Data extract:
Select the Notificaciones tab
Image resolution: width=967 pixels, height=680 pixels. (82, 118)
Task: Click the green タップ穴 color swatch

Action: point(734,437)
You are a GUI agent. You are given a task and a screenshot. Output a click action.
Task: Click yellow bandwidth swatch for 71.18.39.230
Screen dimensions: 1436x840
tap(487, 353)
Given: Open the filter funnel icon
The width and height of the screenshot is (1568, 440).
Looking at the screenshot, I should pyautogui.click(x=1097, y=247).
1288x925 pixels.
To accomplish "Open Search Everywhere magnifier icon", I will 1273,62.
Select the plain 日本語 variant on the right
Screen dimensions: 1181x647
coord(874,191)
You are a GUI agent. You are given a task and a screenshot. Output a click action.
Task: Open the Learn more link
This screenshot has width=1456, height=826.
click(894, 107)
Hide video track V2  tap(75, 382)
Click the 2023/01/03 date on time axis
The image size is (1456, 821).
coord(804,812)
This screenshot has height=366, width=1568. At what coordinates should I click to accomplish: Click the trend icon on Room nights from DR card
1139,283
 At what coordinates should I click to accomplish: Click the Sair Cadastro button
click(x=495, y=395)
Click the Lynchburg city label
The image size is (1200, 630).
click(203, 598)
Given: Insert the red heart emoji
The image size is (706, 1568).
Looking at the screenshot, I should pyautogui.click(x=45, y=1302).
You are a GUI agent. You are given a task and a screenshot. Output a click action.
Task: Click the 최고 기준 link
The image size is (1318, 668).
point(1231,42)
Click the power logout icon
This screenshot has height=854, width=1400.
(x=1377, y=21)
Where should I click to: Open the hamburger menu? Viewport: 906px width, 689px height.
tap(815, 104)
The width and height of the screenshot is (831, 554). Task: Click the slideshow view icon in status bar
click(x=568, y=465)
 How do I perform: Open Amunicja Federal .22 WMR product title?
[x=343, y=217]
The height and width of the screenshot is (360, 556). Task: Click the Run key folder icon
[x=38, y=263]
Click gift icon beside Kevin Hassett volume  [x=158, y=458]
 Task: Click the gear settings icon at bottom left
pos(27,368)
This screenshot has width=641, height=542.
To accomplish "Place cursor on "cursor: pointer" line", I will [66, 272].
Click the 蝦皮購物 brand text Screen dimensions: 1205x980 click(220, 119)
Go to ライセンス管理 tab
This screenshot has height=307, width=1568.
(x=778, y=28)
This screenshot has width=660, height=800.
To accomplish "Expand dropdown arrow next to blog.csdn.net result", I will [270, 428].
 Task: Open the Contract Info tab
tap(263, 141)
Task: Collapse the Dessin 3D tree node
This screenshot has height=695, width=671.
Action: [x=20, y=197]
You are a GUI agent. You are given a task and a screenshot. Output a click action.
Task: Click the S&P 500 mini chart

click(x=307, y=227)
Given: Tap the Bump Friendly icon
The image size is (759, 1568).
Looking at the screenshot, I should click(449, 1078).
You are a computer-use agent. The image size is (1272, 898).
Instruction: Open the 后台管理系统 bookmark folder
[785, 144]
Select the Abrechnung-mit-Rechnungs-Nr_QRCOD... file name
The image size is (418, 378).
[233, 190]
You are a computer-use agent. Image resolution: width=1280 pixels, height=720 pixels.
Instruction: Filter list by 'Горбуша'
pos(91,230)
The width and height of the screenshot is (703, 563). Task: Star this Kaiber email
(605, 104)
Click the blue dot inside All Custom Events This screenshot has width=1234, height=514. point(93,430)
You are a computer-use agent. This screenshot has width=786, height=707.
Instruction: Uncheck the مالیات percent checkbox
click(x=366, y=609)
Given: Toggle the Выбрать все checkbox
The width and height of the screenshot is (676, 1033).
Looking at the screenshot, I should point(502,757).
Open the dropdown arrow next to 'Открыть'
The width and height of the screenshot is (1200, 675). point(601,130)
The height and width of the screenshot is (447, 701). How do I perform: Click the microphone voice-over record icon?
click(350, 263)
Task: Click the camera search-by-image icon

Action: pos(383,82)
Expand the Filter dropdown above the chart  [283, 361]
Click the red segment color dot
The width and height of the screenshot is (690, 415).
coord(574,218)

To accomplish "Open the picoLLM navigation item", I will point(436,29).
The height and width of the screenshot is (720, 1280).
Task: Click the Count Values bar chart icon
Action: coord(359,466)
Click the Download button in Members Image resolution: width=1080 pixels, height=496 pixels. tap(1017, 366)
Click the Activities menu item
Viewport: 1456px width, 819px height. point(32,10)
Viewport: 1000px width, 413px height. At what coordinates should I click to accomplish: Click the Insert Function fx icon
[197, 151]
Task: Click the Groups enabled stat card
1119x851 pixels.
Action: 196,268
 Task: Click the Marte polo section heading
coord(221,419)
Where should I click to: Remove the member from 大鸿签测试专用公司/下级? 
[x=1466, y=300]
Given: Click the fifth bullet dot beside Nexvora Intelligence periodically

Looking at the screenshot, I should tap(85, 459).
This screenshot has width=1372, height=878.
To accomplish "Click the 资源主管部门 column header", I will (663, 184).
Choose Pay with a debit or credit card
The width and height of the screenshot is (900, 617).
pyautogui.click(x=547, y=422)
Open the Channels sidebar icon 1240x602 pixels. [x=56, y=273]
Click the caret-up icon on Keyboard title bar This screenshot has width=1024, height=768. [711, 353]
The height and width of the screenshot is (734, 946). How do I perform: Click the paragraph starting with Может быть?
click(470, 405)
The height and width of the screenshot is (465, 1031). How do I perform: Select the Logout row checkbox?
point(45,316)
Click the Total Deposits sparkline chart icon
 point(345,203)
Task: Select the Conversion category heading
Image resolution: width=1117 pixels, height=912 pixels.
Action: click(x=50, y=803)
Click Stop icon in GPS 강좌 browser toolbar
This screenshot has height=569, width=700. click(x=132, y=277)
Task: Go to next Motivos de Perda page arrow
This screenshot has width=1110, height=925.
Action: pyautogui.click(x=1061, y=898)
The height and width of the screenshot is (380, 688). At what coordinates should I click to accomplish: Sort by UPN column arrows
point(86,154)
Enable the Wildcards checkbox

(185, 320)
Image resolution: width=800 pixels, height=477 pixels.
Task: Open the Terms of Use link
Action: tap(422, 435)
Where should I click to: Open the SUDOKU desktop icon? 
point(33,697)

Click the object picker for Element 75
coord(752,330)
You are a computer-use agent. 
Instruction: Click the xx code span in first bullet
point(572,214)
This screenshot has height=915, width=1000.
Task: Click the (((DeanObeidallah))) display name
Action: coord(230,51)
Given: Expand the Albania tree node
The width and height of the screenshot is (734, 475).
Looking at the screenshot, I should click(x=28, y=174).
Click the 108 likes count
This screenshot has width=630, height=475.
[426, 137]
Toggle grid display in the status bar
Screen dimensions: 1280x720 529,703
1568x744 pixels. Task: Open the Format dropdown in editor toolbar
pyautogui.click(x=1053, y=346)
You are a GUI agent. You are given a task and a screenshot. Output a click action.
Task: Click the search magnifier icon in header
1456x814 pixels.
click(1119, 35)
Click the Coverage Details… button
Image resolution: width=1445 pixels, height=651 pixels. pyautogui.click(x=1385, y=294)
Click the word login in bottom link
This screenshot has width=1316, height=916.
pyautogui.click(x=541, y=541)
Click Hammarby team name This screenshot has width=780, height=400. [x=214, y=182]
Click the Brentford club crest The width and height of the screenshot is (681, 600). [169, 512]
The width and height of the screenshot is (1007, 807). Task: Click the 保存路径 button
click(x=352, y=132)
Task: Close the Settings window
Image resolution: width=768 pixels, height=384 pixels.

Instructions to follow:
Extract the listing in its entirety and repeat it exactly.

Solved problem:
Select the Notificaciones tab
Image resolution: width=967 pixels, height=680 pixels. (82, 118)
Task: Click the green タップ穴 color swatch

Action: point(734,437)
You are a GUI agent. You are given a task and a screenshot. Output a click action.
Task: Click yellow bandwidth swatch for 71.18.39.230
Screen dimensions: 1436x840
tap(487, 353)
Given: Open the filter funnel icon
The width and height of the screenshot is (1568, 440).
Looking at the screenshot, I should pyautogui.click(x=1097, y=247).
1288x925 pixels.
To accomplish "Open Search Everywhere magnifier icon", I will 1273,62.
Select the plain 日本語 variant on the right
Screen dimensions: 1181x647
coord(874,191)
You are a GUI agent. You are given a task and a screenshot. Output a click action.
Task: Open the Learn more link
This screenshot has width=1456, height=826.
click(894, 107)
Hide video track V2  tap(75, 382)
Click the 2023/01/03 date on time axis
The image size is (1456, 821).
coord(804,812)
This screenshot has height=366, width=1568. At what coordinates should I click to accomplish: Click the trend icon on Room nights from DR card
1139,283
 At what coordinates should I click to accomplish: Click the Sair Cadastro button
click(x=495, y=395)
Click the Lynchburg city label
The image size is (1200, 630).
click(203, 598)
Given: Insert the red heart emoji
The image size is (706, 1568).
Looking at the screenshot, I should pyautogui.click(x=45, y=1302).
You are a GUI agent. You are given a task and a screenshot. Output a click action.
Task: Click the 최고 기준 link
The image size is (1318, 668).
point(1231,42)
Click the power logout icon
This screenshot has height=854, width=1400.
(x=1377, y=21)
Where should I click to: Open the hamburger menu? Viewport: 906px width, 689px height.
tap(815, 104)
The width and height of the screenshot is (831, 554). Task: Click the slideshow view icon in status bar
click(x=568, y=465)
 How do I perform: Open Amunicja Federal .22 WMR product title?
[x=343, y=217]
The height and width of the screenshot is (360, 556). Task: Click the Run key folder icon
[x=38, y=263]
Click gift icon beside Kevin Hassett volume  [x=158, y=458]
 Task: Click the gear settings icon at bottom left
pos(27,368)
This screenshot has width=641, height=542.
To accomplish "Place cursor on "cursor: pointer" line", I will [66, 272].
Click the 蝦皮購物 brand text Screen dimensions: 1205x980 click(220, 119)
Go to ライセンス管理 tab
This screenshot has height=307, width=1568.
(x=778, y=28)
This screenshot has width=660, height=800.
To accomplish "Expand dropdown arrow next to blog.csdn.net result", I will [270, 428].
 Task: Open the Contract Info tab
tap(263, 141)
Task: Collapse the Dessin 3D tree node
This screenshot has height=695, width=671.
Action: [x=20, y=197]
You are a GUI agent. You are given a task and a screenshot. Output a click action.
Task: Click the S&P 500 mini chart

click(x=307, y=227)
Given: Tap the Bump Friendly icon
The image size is (759, 1568).
Looking at the screenshot, I should click(449, 1078).
You are a computer-use agent. The image size is (1272, 898).
Instruction: Open the 后台管理系统 bookmark folder
[785, 144]
Select the Abrechnung-mit-Rechnungs-Nr_QRCOD... file name
The image size is (418, 378).
[233, 190]
You are a computer-use agent. Image resolution: width=1280 pixels, height=720 pixels.
Instruction: Filter list by 'Горбуша'
pos(91,230)
The width and height of the screenshot is (703, 563). Task: Star this Kaiber email
(605, 104)
Click the blue dot inside All Custom Events This screenshot has width=1234, height=514. point(93,430)
You are a computer-use agent. This screenshot has width=786, height=707.
Instruction: Uncheck the مالیات percent checkbox
click(x=366, y=609)
Given: Toggle the Выбрать все checkbox
The width and height of the screenshot is (676, 1033).
Looking at the screenshot, I should point(502,757).
Open the dropdown arrow next to 'Открыть'
The width and height of the screenshot is (1200, 675). point(601,130)
The height and width of the screenshot is (447, 701). How do I perform: Click the microphone voice-over record icon?
click(350, 263)
Task: Click the camera search-by-image icon

Action: pos(383,82)
Expand the Filter dropdown above the chart  [283, 361]
Click the red segment color dot
The width and height of the screenshot is (690, 415).
coord(574,218)

To accomplish "Open the picoLLM navigation item", I will point(436,29).
The height and width of the screenshot is (720, 1280).
Task: Click the Count Values bar chart icon
Action: coord(359,466)
Click the Download button in Members Image resolution: width=1080 pixels, height=496 pixels. tap(1017, 366)
Click the Activities menu item
Viewport: 1456px width, 819px height. point(32,10)
Viewport: 1000px width, 413px height. At what coordinates should I click to accomplish: Click the Insert Function fx icon
[197, 151]
Task: Click the Groups enabled stat card
1119x851 pixels.
Action: 196,268
 Task: Click the Marte polo section heading
coord(221,419)
Where should I click to: Remove the member from 大鸿签测试专用公司/下级? 
[x=1466, y=300]
Given: Click the fifth bullet dot beside Nexvora Intelligence periodically

Looking at the screenshot, I should tap(85, 459).
This screenshot has width=1372, height=878.
To accomplish "Click the 资源主管部门 column header", I will (663, 184).
Choose Pay with a debit or credit card
The width and height of the screenshot is (900, 617).
pyautogui.click(x=547, y=422)
Open the Channels sidebar icon 1240x602 pixels. [x=56, y=273]
Click the caret-up icon on Keyboard title bar This screenshot has width=1024, height=768. [711, 353]
The height and width of the screenshot is (734, 946). How do I perform: Click the paragraph starting with Может быть?
click(470, 405)
The height and width of the screenshot is (465, 1031). How do I perform: Select the Logout row checkbox?
point(45,316)
Click the Total Deposits sparkline chart icon
 point(345,203)
Task: Select the Conversion category heading
Image resolution: width=1117 pixels, height=912 pixels.
Action: click(x=50, y=803)
Click Stop icon in GPS 강좌 browser toolbar
This screenshot has height=569, width=700. click(x=132, y=277)
Task: Go to next Motivos de Perda page arrow
This screenshot has width=1110, height=925.
Action: pyautogui.click(x=1061, y=898)
The height and width of the screenshot is (380, 688). At what coordinates should I click to accomplish: Sort by UPN column arrows
point(86,154)
Enable the Wildcards checkbox

(185, 320)
Image resolution: width=800 pixels, height=477 pixels.
Task: Open the Terms of Use link
Action: tap(422, 435)
Where should I click to: Open the SUDOKU desktop icon? 
point(33,697)

Click the object picker for Element 75
coord(752,330)
You are a computer-use agent. 
Instruction: Click the xx code span in first bullet
point(572,214)
This screenshot has height=915, width=1000.
Task: Click the (((DeanObeidallah))) display name
Action: coord(230,51)
Given: Expand the Albania tree node
The width and height of the screenshot is (734, 475).
Looking at the screenshot, I should click(x=28, y=174).
Click the 108 likes count
This screenshot has width=630, height=475.
[426, 137]
Toggle grid display in the status bar
Screen dimensions: 1280x720 529,703
1568x744 pixels. Task: Open the Format dropdown in editor toolbar
pyautogui.click(x=1053, y=346)
You are a GUI agent. You are given a task and a screenshot. Output a click action.
Task: Click the search magnifier icon in header
1456x814 pixels.
click(1119, 35)
Click the Coverage Details… button
Image resolution: width=1445 pixels, height=651 pixels. pyautogui.click(x=1385, y=294)
Click the word login in bottom link
This screenshot has width=1316, height=916.
pyautogui.click(x=541, y=541)
Click Hammarby team name This screenshot has width=780, height=400. [x=214, y=182]
Click the Brentford club crest The width and height of the screenshot is (681, 600). [169, 512]
The width and height of the screenshot is (1007, 807). Task: Click the 保存路径 button
click(x=352, y=132)
Task: Close the Settings window
Image resolution: width=768 pixels, height=384 pixels.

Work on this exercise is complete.